Whether or not this is a power the government should have is very
much open to question, but what makes it worse is the abuse of this
supposedly limited power. Across the country, local governments
are stealing their citizens' property, then turning around and selling
it to corporations for the construction of malls, condominiums,
parking lots, racetracks, office complexes, factories, etc.
The Institute for Justice — the country's only nonprofit, public-interest law firm with a
libertarian philosophy — spends a good deal of time protecting individuals and small businesses
from greedy corporations and their partners in crime: bureaucrats armed with eminent domain. In
2003, it released a report on the use of "governmental condemnation" (another name for eminent
domain) for private gain. No central data collection for this trend exists, and only one state
(Connecticut) keeps statistics on it. Using court records, media accounts, and information from
involved parties, the Institute I found over 10,000 such abuses in 41 states from 1998 through
2002. Of these, the legal I process had been initiated against 3,722 properties, and condemnation
had been threatened against 6,560 properties. (Remember, this is condemnation solely for the
benefit of private parties, not for so-called legitimate reasons of "public use.")
In one instance, the city of Hurst, Texas, condemned 127 homes so that a mall could expand.
Most of the families moved under the pressure, but ten chose to stay and fight. The Institute
writes:
A Texas trial judge refused to stay the condemnations while the suit was on-going, so the
residents lost their homes. Leonard Prohs had to move while his wife was in the hospital
with brain cancer. She died only five days after their house was demolished. Phyllis Duval's
husband also was in the hospital with cancer at the time they were required to move. He
died one month after the demolition. Of the ten couples, three spouses died and four others
suffered heart attacks during the dispute and litigation. In court, the owners presented

evidence that the land surveyor who designed the roads for the mall had been told to
change the path of one road to run through eight of the houses of the owners challenging
the condemnations.
In another case, wanting to "redevelop" Main Street, the city of East Hartford, Connecticut, used
eminent domain to threaten a bakery/deli that had been in that spot for 93 years, owned and
operated by the same family during that whole time. Thus coerced, the family sold the business
for $1.75 million, and the local landmark was destroyed. But the redevelopment fell through, so
the lot now stands empty and the city is in debt.
The city of Cypress, California, wanted Costco to build a retail store on an 18-acre plot of land.

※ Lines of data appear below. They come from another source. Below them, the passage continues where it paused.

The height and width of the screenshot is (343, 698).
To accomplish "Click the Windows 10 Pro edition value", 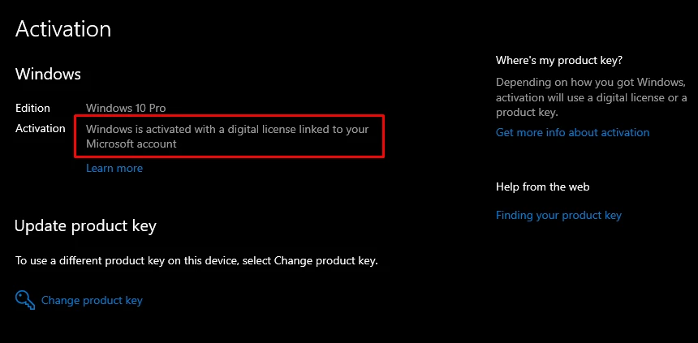I will click(x=126, y=108).
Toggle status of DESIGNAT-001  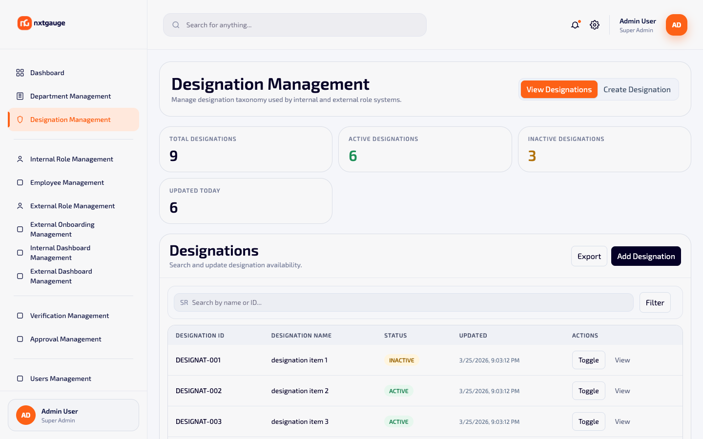(588, 360)
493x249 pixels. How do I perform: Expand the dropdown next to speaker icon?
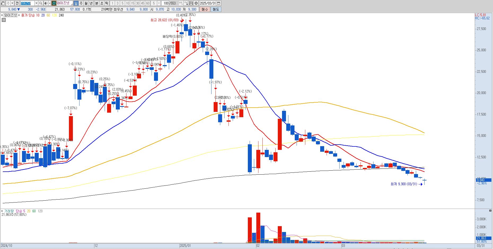click(x=50, y=3)
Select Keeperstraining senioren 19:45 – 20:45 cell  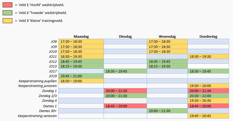coord(208,116)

Trouble was, the Cottonwood Christian Center already owned the land fair and square, and was
planning to build a church on it. The city council used eminent domain to seize the land, saying
that the new church would be a "public nuisance" and would "blight" the area (which is right
beside a horse-racing track). The Christian Center got a federal injunction to stop the
condem-nation, and the city appealed this decision. To avoid further protracted legal nightmares,
the church group consented to trade its land for another tract in the vicinity.
But all of this is small potatoes compared to what's going on in Riviera Beach, Florida:
City Council members voted unanimously to approve a $1.25 billion redevelopment plan
with the authority to use eminent domain to condemn at least 1,700 houses and apartments
and dislocate 5,100 people. The city will then take the property and sell the land to
commercial yachting, shipping, and tourism companies.
If approved by the state, it will be one of the biggest eminent domain seizures in US history.
In 1795, the Supreme Court referred to eminent domain as "the despotic power." Over two
centuries later, they continue to be proven right.